• **KURZAUFTRAG 1**: Kannst du die Datensätze von der Zeile mit „Image resolution: width=683“ bis einschließlich zur letzten Zeile der Datensätze als Markdown-Tabelle mit den Spalten „Nr.“ und „Zeile“ übertragen und dabei Leerzeilen auslassen?

• **VORGEGEBENER TEXT**:
+ + +

Für Sophie bricht eine Welt zusammen. All die Pläne für eine gemeinsame Zukunft in Hamburg perdu, mühsam nur gelingt es ihr zunächst ihr Leben weiterzuführen.

Um ihre Prüfung als Fremdsprachenkorrespondentin zu einem erfolgreichen Abschluss zu bringen reist sie nach Paris, mit dem festen Entschluss, dort noch einmal intensiv die Schulbank zu drücken. Trotz der Ablenkung durch die Beschäftigung mit der Sprache, einer Hauswirtin, die sie ins Herz geschlossen hat und netten Kommilitoninnen aber überfallen sie immer wieder Depressionsschübe. Eines Nachts ist sie auf einer Brücke über der Seine kurz davor, ins Wasser zu gehen.

Auf einem vorbeifahrenden Restaurantschiff glaubt sie ihren Augen nicht zu trauen, als sie im aufflackernden Schein eines Feuerzeugs die Züge ihres getöteten Verlobten zu erkennen glaubt. Verzweifelt beginnt sie, die französische Hauptstadt nach dem Unbekannten, der ihrem Rafael so gleicht, zu durchsuchen. In Jean, einem Dämonenjäger, findet sie Jemanden, der ihr endlich glaubt, auch wenn er keine guten Nachrichten für sie in Petto hat.

+ + +

• **AUSGEWÄHLTE DATEN**:
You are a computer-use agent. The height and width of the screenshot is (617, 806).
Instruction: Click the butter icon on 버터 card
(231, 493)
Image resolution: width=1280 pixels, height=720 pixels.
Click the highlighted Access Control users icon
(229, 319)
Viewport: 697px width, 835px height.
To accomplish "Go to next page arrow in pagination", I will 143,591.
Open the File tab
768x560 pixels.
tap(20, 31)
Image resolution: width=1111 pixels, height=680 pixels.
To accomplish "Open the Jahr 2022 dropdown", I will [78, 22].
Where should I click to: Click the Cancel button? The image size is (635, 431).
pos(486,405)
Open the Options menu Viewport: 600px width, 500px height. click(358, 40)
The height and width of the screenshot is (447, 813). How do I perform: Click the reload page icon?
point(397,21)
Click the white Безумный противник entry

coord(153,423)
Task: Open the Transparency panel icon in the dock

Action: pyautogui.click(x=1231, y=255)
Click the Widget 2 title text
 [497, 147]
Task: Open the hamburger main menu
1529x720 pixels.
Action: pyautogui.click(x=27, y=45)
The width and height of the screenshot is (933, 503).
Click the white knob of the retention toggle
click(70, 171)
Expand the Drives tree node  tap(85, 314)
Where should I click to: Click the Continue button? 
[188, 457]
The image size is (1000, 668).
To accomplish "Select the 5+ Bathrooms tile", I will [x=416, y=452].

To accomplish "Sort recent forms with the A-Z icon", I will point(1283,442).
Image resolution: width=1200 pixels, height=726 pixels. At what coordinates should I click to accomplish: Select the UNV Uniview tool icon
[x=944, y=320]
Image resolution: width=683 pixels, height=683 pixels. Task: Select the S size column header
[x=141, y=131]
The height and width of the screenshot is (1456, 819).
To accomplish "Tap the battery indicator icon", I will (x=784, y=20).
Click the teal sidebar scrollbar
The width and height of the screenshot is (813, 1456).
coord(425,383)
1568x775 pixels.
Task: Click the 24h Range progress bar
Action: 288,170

+ + +

• **KURZAUFTRAG 2**: Kannst du den Text über Sophie in Paris vollständig und unverändert kopieren?

• **SCHRIFTLICHE ANTWORT 1**:
| Nr. | Zeile |
|---|---|
| 1 | Image resolution: width=683 pixels, height=683 pixels. Task: Select the S size column header |
| 2 | [x=141, y=131] |
| 3 | The height and width of the screenshot is (1456, 819). |
| 4 | To accomplish "Tap the battery indicator icon", I will (x=784, y=20). |
| 5 | Click the teal sidebar scrollbar |
| 6 | The width and height of the screenshot is (813, 1456). |
| 7 | coord(425,383) |
| 8 | 1568x775 pixels. |
| 9 | Task: Click the 24h Range progress bar |
| 10 | Action: 288,170 |

• **SCHRIFTLICHE ANTWORT 2**:
Für Sophie bricht eine Welt zusammen. All die Pläne für eine gemeinsame Zukunft in Hamburg perdu, mühsam nur gelingt es ihr zunächst ihr Leben weiterzuführen.

Um ihre Prüfung als Fremdsprachenkorrespondentin zu einem erfolgreichen Abschluss zu bringen reist sie nach Paris, mit dem festen Entschluss, dort noch einmal intensiv die Schulbank zu drücken. Trotz der Ablenkung durch die Beschäftigung mit der Sprache, einer Hauswirtin, die sie ins Herz geschlossen hat und netten Kommilitoninnen aber überfallen sie immer wieder Depressionsschübe. Eines Nachts ist sie auf einer Brücke über der Seine kurz davor, ins Wasser zu gehen.

Auf einem vorbeifahrenden Restaurantschiff glaubt sie ihren Augen nicht zu trauen, als sie im aufflackernden Schein eines Feuerzeugs die Züge ihres getöteten Verlobten zu erkennen glaubt. Verzweifelt beginnt sie, die französische Hauptstadt nach dem Unbekannten, der ihrem Rafael so gleicht, zu durchsuchen. In Jean, einem Dämonenjäger, findet sie Jemanden, der ihr endlich glaubt, auch wenn er keine guten Nachrichten für sie in Petto hat.